そもそも、ミッドセンチュリー期のスペインではどのようなデザインが育まれてきたのだろうか。担当者によると、当時のスペインではフランシスコ・フランコによる独裁的な長期政権が続いており、ヨーロッパ各地で起こったモダニズムに対し否定的な態度であったという。ここで出品されているDarro社のレザーチェアには、伝統的なレザーとモダンな造形が融合されており、デザインの仕立てから当時の社会的な風潮が読み取れるのもおもしろいポイントだ。



ほかにも、全国の様々なギャラリー・ショップが、各客室のスペースを生かして出品している。各店舗のコンセプトやバイヤーイチオシの商品、デザインの裏話などを聞いてみるのもおすすめだ。

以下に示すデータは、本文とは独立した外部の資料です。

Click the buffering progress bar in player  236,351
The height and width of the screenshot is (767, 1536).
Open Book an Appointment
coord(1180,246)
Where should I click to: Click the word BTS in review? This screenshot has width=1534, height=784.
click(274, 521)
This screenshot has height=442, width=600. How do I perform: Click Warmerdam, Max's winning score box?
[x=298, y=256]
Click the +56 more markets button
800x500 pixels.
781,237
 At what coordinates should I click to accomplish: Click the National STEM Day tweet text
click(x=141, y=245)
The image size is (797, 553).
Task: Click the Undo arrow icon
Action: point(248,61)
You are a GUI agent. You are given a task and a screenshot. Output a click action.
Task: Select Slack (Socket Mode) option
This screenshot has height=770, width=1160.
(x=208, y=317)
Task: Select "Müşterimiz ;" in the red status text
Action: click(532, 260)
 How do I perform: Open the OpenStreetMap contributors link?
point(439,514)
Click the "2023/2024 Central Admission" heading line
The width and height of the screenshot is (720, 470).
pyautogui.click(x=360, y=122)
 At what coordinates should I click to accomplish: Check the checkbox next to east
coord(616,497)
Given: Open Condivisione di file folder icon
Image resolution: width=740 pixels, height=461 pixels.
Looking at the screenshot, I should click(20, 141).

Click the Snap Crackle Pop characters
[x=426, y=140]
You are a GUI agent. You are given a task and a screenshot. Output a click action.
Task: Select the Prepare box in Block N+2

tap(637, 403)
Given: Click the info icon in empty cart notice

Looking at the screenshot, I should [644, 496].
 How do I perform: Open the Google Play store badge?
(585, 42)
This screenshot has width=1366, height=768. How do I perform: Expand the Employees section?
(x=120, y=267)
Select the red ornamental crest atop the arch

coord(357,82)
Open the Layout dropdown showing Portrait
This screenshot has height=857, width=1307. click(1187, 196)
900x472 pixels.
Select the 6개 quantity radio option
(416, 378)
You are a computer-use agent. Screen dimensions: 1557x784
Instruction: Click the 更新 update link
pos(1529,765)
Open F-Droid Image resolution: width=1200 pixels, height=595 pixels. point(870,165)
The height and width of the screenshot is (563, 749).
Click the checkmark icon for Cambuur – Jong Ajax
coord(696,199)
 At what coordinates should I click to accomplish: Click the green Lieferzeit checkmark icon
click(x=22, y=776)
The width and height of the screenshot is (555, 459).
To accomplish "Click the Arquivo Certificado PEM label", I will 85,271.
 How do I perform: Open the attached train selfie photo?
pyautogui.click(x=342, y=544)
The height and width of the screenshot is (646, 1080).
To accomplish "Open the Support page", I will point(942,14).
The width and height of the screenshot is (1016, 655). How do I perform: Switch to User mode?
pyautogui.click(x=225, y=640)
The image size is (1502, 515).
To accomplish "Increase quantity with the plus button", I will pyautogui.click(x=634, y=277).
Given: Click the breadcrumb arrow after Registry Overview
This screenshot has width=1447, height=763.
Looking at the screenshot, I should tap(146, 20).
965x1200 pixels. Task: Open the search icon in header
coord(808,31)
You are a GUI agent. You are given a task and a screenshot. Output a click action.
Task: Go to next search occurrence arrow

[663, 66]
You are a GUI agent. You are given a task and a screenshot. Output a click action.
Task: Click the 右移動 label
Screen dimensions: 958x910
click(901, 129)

参加ギャラリー・ショップは、PPP(青森)、FEM TRE NOLL(岩手)、(GARAGE) ガラージュ(群馬)、shiroyama(群馬)、BELLBET(埼玉)、北欧家具 tanuki(埼玉)、Archéologie Studio(東京)、BUILDING(東京)、CONTOUR(東京)、DEALERSHIP(東京)、Ditty Tools.(東京)、ELEPHANT(東京)、FILM(東京)、FUGLEN TOKYO(東京)、Graphio/büro-stil(東京)、LET 'EM IN(東京)、MICHIO OKAMOTO WAREHOUSE(東京)、Playmountain(東京)、Pocket Park(東京)、stoop(東京)、Swimsuit Department(東京)、IDÉE (東京)、SNORK MODERN AND CONTEMPORARY(山梨)、NOW(石川)、Ph.D.(長野)、NO AGE(愛知)、STILL LIFE(愛知)、northwood(京都)、YURA vintage(広島)、Blumo(福岡)、TRAM(福岡)。




なお、伊勢丹新宿本館にあるISETAN HOME ESSENCEでは、「今~未来における日本のモダンデザイン」にフォーカスし、これからのモダンデザインの在り方を提案する「MODERNISM PERSPECTIVE」も10月7日まで開催されている。
ミッドセンチュリーと呼ばれる時代からおよそ三四半世紀の時を経た現在。当時のモダンデザインは、いかに我々の生活に影響をもたらし、変化させてきたのか。そして、現代デザインはどのようにその影響を未来につなぐことができるのか。都内に集結したこれらの優品を目の前に、考えを巡らせてみるのもおもしろいだろう。